Stored data entries:

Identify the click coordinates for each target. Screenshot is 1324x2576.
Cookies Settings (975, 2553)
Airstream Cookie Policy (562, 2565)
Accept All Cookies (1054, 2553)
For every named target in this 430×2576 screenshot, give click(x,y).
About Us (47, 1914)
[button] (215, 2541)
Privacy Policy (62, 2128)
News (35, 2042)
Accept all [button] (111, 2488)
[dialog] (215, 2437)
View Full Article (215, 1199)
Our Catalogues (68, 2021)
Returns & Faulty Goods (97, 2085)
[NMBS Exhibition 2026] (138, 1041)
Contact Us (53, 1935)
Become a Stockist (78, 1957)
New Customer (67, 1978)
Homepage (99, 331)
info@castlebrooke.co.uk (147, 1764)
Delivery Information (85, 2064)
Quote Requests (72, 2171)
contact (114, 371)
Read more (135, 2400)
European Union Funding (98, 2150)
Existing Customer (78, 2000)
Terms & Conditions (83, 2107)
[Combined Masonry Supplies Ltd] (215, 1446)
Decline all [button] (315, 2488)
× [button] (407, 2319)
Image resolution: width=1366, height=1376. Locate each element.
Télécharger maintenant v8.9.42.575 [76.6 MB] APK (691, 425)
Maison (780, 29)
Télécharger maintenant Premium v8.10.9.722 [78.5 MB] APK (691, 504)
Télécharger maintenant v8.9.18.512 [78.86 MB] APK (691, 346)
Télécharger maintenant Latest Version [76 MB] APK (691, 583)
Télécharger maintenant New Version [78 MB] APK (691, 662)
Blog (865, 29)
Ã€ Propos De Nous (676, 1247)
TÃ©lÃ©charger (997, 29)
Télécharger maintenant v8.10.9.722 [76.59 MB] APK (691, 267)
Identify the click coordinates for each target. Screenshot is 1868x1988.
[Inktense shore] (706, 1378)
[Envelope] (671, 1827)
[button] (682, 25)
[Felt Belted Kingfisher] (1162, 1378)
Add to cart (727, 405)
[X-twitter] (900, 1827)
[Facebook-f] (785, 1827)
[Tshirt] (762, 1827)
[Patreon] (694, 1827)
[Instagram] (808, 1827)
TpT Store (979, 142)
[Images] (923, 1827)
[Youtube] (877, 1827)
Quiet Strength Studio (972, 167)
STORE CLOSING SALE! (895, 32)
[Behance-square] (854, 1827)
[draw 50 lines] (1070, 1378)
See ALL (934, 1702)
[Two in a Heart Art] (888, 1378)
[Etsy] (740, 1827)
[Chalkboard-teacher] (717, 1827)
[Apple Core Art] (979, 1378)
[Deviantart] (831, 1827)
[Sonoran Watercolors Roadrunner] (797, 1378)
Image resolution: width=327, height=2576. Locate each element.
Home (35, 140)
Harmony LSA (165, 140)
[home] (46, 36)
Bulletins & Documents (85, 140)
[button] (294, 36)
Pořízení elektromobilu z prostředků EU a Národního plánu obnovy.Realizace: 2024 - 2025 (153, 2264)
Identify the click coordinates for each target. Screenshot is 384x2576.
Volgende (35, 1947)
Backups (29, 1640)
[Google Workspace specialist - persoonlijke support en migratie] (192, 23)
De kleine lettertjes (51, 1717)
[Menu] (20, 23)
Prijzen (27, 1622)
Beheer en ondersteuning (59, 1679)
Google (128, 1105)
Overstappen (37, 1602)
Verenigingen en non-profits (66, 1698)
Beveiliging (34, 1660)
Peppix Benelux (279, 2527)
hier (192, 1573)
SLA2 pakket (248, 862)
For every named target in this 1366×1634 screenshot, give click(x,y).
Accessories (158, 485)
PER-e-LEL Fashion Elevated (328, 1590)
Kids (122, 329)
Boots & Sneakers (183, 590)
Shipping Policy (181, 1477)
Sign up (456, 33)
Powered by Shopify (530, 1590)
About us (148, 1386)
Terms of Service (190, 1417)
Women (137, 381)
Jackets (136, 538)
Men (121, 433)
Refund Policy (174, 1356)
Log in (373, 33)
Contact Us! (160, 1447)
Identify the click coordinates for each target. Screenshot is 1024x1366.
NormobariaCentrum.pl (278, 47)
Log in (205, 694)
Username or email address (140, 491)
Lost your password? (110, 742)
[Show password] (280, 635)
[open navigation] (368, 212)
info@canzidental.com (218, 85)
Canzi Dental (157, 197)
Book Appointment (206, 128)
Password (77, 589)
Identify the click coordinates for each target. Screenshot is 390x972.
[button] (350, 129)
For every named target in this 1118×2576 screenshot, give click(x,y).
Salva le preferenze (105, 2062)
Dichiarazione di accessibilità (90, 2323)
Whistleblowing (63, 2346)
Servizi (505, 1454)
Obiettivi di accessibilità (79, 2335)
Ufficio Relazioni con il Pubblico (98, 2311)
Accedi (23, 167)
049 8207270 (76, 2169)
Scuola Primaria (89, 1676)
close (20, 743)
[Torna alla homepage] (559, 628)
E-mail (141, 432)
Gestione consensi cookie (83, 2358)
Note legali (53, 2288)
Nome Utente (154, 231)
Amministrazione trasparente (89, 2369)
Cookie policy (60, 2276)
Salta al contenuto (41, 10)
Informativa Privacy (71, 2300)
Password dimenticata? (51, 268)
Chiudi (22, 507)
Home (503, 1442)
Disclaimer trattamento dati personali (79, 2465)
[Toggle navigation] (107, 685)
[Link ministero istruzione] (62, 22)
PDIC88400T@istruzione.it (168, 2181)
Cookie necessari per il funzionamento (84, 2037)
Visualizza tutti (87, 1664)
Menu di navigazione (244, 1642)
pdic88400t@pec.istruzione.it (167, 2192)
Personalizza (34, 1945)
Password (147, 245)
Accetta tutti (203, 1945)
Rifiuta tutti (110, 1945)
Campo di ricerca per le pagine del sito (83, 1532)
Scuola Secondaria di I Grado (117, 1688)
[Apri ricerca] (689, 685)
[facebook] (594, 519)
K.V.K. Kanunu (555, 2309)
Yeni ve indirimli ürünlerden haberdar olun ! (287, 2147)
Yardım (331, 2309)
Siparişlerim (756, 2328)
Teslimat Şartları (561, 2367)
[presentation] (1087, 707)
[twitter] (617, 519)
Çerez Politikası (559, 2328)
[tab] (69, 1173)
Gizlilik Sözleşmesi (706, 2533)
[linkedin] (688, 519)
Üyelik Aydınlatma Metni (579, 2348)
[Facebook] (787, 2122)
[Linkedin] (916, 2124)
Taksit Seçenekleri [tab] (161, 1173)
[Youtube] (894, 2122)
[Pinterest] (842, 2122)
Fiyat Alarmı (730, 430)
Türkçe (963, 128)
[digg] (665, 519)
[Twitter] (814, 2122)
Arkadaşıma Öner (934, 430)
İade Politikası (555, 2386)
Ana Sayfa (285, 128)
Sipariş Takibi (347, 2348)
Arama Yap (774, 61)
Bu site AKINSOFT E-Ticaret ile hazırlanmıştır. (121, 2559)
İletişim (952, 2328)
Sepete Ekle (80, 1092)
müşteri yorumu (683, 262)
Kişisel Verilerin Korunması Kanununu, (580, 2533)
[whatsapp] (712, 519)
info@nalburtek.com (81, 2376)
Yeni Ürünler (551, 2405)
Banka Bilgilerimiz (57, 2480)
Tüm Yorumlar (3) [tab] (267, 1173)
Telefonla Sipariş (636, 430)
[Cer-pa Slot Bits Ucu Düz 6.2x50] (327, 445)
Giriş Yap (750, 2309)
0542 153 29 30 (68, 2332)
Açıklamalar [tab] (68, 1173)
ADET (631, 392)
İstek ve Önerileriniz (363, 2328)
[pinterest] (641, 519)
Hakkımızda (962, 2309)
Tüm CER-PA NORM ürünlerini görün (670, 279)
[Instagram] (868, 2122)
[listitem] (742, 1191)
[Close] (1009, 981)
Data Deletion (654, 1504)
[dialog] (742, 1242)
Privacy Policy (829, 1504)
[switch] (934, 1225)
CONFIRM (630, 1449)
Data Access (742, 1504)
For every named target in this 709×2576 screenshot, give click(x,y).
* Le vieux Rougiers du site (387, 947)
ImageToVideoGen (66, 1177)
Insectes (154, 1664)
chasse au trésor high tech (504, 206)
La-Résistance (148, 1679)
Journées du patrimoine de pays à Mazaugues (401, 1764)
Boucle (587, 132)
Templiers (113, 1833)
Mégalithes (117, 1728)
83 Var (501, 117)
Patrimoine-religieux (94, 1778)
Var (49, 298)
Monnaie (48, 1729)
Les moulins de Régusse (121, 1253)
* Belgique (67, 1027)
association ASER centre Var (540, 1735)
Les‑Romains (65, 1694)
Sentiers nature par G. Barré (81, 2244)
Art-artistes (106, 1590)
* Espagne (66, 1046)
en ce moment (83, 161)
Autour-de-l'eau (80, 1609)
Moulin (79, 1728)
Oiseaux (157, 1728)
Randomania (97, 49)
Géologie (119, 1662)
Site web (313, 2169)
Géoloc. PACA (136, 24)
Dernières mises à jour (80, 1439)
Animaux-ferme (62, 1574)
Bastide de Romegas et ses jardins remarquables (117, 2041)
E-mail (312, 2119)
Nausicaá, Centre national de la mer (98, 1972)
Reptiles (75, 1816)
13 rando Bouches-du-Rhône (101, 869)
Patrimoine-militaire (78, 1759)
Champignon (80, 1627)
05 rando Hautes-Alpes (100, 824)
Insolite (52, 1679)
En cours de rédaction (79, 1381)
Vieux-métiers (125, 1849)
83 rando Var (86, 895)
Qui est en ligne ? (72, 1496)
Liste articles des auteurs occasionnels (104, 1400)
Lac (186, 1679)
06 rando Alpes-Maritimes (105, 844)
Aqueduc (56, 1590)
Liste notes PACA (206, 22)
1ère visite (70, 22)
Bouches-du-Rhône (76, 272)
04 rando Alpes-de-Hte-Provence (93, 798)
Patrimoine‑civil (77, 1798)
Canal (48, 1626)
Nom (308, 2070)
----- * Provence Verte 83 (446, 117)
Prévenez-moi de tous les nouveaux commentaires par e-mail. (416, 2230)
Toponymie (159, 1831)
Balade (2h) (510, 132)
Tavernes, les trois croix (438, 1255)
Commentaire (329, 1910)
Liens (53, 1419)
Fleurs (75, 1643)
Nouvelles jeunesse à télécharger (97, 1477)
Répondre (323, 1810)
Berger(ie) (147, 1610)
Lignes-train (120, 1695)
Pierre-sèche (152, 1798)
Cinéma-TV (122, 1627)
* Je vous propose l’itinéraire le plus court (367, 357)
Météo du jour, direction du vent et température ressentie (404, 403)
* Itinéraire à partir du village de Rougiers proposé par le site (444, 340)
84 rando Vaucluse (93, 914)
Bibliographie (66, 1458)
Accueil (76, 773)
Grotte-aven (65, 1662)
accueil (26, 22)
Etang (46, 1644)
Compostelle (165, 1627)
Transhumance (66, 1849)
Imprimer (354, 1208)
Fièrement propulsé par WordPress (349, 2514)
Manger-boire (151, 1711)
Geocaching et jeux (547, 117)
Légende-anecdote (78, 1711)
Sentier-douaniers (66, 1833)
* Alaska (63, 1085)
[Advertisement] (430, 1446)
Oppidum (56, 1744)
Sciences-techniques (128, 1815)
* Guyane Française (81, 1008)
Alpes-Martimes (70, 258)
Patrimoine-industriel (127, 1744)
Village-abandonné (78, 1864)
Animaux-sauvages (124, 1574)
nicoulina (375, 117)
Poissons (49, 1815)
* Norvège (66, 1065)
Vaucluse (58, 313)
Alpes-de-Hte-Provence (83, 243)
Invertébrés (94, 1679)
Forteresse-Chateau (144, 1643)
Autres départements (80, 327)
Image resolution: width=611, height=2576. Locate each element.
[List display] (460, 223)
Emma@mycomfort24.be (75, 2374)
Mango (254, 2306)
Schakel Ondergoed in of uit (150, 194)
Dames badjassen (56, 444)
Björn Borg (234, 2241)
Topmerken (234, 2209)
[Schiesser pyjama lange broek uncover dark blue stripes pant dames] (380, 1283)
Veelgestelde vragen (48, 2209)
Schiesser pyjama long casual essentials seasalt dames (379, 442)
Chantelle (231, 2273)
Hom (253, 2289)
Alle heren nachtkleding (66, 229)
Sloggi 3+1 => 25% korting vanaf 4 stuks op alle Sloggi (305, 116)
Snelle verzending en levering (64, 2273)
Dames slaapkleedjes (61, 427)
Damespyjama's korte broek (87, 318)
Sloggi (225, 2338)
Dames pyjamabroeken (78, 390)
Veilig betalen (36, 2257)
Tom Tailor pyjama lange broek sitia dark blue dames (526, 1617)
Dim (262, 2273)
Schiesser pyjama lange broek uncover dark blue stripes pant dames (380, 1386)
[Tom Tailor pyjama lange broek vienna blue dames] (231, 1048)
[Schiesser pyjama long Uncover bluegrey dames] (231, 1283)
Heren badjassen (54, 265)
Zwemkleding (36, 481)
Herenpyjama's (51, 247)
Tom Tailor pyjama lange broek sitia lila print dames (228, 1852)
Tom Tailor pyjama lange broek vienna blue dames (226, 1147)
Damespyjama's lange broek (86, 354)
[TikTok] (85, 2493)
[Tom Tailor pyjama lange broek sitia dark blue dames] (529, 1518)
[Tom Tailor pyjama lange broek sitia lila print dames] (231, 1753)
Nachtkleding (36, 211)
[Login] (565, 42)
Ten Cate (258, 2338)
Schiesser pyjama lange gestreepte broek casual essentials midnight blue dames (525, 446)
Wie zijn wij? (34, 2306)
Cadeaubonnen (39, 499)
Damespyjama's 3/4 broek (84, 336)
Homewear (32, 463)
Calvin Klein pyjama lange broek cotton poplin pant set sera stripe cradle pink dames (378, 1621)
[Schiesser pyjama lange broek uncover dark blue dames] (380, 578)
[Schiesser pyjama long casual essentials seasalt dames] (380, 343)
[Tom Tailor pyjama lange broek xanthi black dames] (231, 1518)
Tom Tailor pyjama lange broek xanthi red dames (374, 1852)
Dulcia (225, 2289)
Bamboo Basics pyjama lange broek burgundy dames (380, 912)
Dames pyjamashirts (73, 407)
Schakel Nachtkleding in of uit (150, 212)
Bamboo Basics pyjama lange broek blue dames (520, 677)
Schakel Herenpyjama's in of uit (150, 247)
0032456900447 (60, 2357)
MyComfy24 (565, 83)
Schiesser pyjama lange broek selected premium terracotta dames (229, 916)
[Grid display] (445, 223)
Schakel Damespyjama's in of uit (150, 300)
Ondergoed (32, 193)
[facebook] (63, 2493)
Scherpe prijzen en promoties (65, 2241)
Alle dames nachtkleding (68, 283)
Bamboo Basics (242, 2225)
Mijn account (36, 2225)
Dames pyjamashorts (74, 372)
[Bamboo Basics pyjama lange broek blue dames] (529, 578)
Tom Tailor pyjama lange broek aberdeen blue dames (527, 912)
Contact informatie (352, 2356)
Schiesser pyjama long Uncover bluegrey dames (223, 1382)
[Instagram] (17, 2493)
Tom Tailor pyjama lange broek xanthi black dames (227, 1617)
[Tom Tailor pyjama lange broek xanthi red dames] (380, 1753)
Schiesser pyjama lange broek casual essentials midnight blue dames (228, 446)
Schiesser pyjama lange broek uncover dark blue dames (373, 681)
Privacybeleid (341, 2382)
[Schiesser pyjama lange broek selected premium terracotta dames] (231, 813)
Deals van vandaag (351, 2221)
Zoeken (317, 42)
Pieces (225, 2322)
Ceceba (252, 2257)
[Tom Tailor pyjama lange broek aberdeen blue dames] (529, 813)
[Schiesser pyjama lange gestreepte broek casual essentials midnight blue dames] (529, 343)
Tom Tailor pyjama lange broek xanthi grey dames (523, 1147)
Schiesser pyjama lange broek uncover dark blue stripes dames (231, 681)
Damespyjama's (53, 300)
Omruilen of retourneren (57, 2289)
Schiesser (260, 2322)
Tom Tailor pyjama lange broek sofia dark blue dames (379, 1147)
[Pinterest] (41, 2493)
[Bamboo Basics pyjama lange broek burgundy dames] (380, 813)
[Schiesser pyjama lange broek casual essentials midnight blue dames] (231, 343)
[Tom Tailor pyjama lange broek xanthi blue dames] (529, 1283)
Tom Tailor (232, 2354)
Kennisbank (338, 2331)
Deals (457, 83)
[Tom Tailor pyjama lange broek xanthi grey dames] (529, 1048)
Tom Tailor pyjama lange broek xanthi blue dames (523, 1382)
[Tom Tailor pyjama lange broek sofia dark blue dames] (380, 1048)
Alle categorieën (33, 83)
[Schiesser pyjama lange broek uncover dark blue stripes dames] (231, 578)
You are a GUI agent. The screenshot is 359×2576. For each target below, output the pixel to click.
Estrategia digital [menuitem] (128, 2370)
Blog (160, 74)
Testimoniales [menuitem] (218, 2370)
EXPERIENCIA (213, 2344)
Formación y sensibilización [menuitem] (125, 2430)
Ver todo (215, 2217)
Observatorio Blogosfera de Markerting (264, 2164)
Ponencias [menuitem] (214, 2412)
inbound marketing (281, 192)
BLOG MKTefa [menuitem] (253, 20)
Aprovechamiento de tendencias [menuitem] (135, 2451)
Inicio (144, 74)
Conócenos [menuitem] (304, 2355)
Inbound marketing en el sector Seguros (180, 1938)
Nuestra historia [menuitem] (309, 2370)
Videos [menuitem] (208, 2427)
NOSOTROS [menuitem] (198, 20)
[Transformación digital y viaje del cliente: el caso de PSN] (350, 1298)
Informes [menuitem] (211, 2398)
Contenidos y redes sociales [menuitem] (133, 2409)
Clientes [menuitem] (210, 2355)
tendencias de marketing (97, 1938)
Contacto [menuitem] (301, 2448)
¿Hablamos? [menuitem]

#### [What you will do]
Which lines run from the one containing "Clientes [menuitem] (210, 2355)" to the end of the entries above? Print them exactly, both ends included, and nothing else.

#### [Solution to this task]
Clientes [menuitem] (210, 2355)
tendencias de marketing (97, 1938)
Contacto [menuitem] (301, 2448)
¿Hablamos? [menuitem]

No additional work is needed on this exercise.